While the Colorado Avalanche bask in the (sometimes-boozy?) glow of a Stanley Cup win, they have a lot of work to do this offseason. The Avalanche already started some of that work, essentially swapping Alexandar Georgiev for Darcy Kuemper, and making a change — at least in terms of title — at GM.
MacFarland becomes Avalanche GM; Joe Sakic now president of hockey operations
Not every GM change results from a firing.
Sometimes, a team makes front office changes to avoid losing a prominent front office member to another GM job. There are also cases where an aging GM maybe sees the writing on the wall, but sticks around (Glen Sather and the Rangers are a go-to example).

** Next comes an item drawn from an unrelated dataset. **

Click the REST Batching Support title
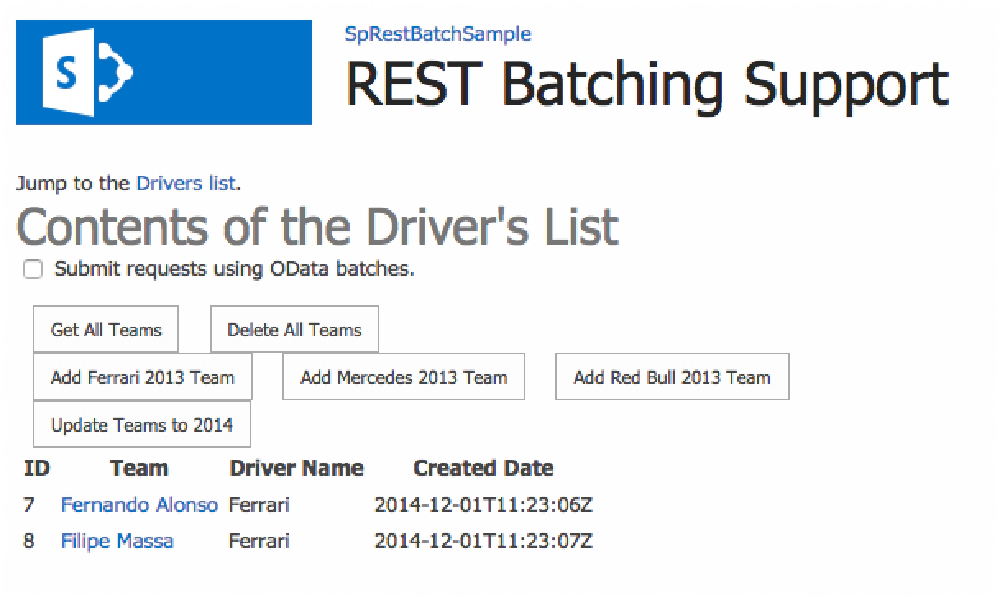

In the case of the Avalanche, they promoted Chris MacFarland to GM on Monday, while Joe Sakic now holds the title of president of hockey operations.
Generally speaking, NHL teams don’t give you a look behind the curtain. So, one can only speculate about how much influence different forces carry.

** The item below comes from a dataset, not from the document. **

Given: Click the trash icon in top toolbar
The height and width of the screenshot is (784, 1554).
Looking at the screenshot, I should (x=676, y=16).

- A team might have a robust analytics department, but do they listen to their “good nerds?” You can only speculate. Some of that comes down to actions speaking louder than words. For instance: if Chuck Fletcher takes analytics seriously, his moves revolving around Rasmus Ristolainen would make for a funny way of showing such an interest.
- Does a GM basically defer to scouts throughout a draft, just in the late rounds, or barely at all? That process isn’t very transparent.
- Finally, how much influence would an assistant GM have?
From Baugh’s report, it sounds like Chris MacFarland carried a lot of influence with the Avalanche even before this promotion to GM.
Arguably, you could draw a steady line from the Avalanche’s blossoming from a behind-the-times franchise to an innovative force by noting MacFarland’s ascent in 2015.
Perhaps Joe Sakic’s greatest decision was to listen to MacFarland? Either way, it’s a setup that’s worked wonderfully. It makes sense to try to keep the band together. (It remains to be seen if the decision-making process basically remains the same, or if MacFarland tries anything different as full-fledged Avalanche GM.)
Georgiev gets a contract with the Avalanche
After trading three draft picks (two third-rounders and a fifth) for the rights to negotiate with Alexandar Georgiev, the Avalanche recently signed him. It’s a three-year deal with a reported $3.4 million cap hit.
Honestly, allow some agreement on this seeming a touch steep for the 26-year-old.
I am that guy who can't help but nitpick but that $3.4M is just a bit too high. Success should play SOME role in this.
Grubauer signed 3×3.33 deal that came with him having highest sv% in NHL history for player w/100 starts.
Georgiev is at .908 in 129 GP. Seems a lil rich to me
— AJ Haefele (@returnofaj) July 10, 2022
Look, there’s very reasonable discussion about private models spitting out more robust information about goalies than public ones. That’s especially relevant with Georgiev, as he’s suffered behind some pretty putrid Rangers defenses at times.
Still, by models such as that of Hockey Viz, Georgiev’s work doesn’t inspire overwhelming confidence. By certain measures, Georgiev may have allowed more goals than he should have in 2021-22.
[Darcy Kuemper headlines the free agent market, but maybe teams would be better off trading for goalies?]
Naturally, the Avalanche likely aim for the best plan of all: to be so overwhelming as a team that any goalie worries wash away.
Either way, it’s not a disastrous amount of money or term, and Georgiev is young. If the Avalanche are right, then they have a worthwhile goalie in the prime of his career at a decent clip for three years.
I can’t help but wonder if their backup Pavel Francouz (32, $2M cap hit for two seasons) may end up being the better value.
MacFarland, Sakic, Avalanche have more work to do
After settling their goalie situation, the Avs still have work to do. On the bright side, Cap Friendly estimates that the Avalanche also have a fairly robust $21.035M in salary cap space.
However, LeBrun reports that the Avalanche have made some progress with intriguing free agent winger Valeri Nichushkin.
Talks have progressed, taking on a positive turn, between Valeri Nichushkin's camp and the Cup champion Avalanche. Decent chance of an extension getting done before free agency opens Wednesday.@TSNHockey @TheAthletic
— Pierre LeBrun (@PierreVLeBrun) July 11, 2022
One Avalanche player that won’t be back is Nicolas Aubé-Kubel. The forward will not receive a qualifying offer.
Aube-Kubel's qualifying offer would have been $1.225 million. Letting him go saves a bit of cap room, and cap flexibility is imperative with all the UFAs Colorado has. https://t.co/rAlWh5i9k5
— Peter Baugh (@Peter_Baugh) July 11, 2022
So, MacFarland, Sakic, and the Avalanche already completed key offseason tasks, but they have more on the to-do list as free agent time rapidly approaches on Wednesday.